Conversely - and these are important things - while you may get paid so much more than the lads you knew at school, in their office jobs or on their building sites, they don't have to concern themselves with the fact that if they have a bad day at work they will be scrutinized and criticized in the papers, on the radio, on TV, or by the trolls who populate the World Wide Web. They build you up, of course they do, but boy they will knock you down.

Also, your mates outside the game don't, in most cases, have to worry about their career being summarily ended by an injury, by a dramatic loss of form, or, perhaps, by the yips. Redundancy can come, but it will not usually entail the need to embrace an entirely different way of life. The need to commute, to work in environments where a majority of your colleagues are female, or to experience the strip-lit torpor that settles over a characterless office on a winter afternoon when darkness settles at ten past four and the rain is hitting the windows with hypnotic force, driven by a howling wind.

This is a different way of being; something which most of us have to embrace, even if we once held ambitions, or in most cases fantasies, of doing what professional sportsmen do.

Sometimes it will take until they have to exist outside the games they have known so well for a sportsman to appreciate what they have. Others, those with an uncommon maturity or breadth of perspective recognize it early, but for many it takes their career to be on the wane for them to truly know what they have. Then comes fear, and the rage against the dying of the light, whether it be swift or protracted. Sometimes you see this outside sport but in most cases it is retirement which is welcomed rather than feared. The rage comes later, as age and infirmity cloud the horizon and the end of a life, not just a sporting career, approaches.

The men in the Cheltenham tent have been through all that and have lived to tell the tale; youthful promise, careers of varying lengths and achievements, retirement, the need to find, and become used to, an alternative way of life. Some will have been more successful as players; others in the afterlife.

Cheltenham, with its encapsulation of a certain type of distinctively English idyll, always does this to me. When I returned to the ground in 2015, after seventeen years away, it was Stephen Peters, his long stint in the county game in its very last throes, who set me thinking about the nature of cricket careers and their conclusions. How is it that you adapt to the change from a life, with all its precariousness and pressures, where your places of work include arenas like this, to an existence which, while it is more stable, can never be anything other than more mundane.

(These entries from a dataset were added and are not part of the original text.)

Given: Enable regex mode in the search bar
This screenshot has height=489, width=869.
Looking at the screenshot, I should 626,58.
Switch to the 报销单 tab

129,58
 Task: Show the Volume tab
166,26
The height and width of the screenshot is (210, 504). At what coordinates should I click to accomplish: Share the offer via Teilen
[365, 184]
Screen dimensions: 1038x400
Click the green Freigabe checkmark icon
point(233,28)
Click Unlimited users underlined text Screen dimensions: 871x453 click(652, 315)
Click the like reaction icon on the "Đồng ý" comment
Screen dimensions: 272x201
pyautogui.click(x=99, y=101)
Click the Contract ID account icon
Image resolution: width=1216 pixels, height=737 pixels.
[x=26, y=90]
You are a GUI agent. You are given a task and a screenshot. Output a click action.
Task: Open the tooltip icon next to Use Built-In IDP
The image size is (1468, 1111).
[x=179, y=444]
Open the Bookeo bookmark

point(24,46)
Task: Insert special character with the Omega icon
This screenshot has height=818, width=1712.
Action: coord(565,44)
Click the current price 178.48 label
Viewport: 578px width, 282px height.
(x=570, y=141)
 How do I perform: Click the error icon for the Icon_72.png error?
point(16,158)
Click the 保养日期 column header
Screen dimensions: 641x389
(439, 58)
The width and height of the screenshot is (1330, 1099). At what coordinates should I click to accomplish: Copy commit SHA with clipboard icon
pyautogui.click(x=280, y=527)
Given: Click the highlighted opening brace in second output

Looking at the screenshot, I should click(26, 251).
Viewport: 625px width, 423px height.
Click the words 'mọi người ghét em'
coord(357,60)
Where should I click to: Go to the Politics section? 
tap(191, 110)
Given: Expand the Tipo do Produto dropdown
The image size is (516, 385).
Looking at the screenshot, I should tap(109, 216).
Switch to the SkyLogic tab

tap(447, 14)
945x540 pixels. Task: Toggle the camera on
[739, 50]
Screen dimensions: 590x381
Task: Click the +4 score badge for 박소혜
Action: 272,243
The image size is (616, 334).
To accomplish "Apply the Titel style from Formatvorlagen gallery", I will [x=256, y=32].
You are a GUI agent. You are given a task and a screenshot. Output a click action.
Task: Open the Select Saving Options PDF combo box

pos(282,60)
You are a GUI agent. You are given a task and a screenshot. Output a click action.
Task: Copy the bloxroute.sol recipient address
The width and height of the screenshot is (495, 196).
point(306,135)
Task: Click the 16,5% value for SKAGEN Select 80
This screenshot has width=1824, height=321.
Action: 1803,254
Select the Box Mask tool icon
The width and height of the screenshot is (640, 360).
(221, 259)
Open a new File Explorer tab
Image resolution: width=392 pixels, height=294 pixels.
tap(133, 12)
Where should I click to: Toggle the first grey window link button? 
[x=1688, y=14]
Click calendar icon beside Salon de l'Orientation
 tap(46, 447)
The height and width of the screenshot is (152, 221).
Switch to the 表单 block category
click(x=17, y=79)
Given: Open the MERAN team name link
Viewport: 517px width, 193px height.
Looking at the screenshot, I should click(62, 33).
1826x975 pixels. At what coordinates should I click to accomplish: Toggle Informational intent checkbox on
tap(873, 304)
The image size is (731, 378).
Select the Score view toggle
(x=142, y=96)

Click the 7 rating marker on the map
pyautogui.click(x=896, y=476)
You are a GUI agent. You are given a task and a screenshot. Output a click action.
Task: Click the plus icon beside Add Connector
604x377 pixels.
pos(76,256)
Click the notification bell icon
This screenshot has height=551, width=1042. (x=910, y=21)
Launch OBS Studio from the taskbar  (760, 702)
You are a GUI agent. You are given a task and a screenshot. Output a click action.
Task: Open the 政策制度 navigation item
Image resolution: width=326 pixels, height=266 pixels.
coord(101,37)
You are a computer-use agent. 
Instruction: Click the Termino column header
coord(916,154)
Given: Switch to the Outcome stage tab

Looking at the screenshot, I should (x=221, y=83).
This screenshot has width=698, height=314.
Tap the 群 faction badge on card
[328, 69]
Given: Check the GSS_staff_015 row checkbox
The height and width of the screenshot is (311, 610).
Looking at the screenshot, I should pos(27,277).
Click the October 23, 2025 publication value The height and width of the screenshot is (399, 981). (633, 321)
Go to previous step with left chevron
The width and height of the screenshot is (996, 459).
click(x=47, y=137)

The answer is that you probably never really do. When I see Ken Palmer at Taunton, 80 years, 866 first-class wickets and countless hours of umpiring behind him, he looks happy enough, but it is easy to imagine how he misses his lengthy involvement in the game.

For those of us who perpetually occupy the land beyond the boundary ropes, the way we experience the game is different. We have enjoyed some of the most exciting, joyous and uplifting moments of our lives on cricket grounds, but we have never shed blood, or much sweat, or many tears while doing so. Ours is a more limited experience, but it is no less profound. And it will continue for the rest of our lives.

Some of the occupants of the Cheltenham marquee were among the founder members of the PCA. They didn't just play the game for a living; they created something which has stood the test of time.

There are journeys and then there are journeys.

For now, for Winston Davis, the journey from one end of the ground to the other is all that is on his mind.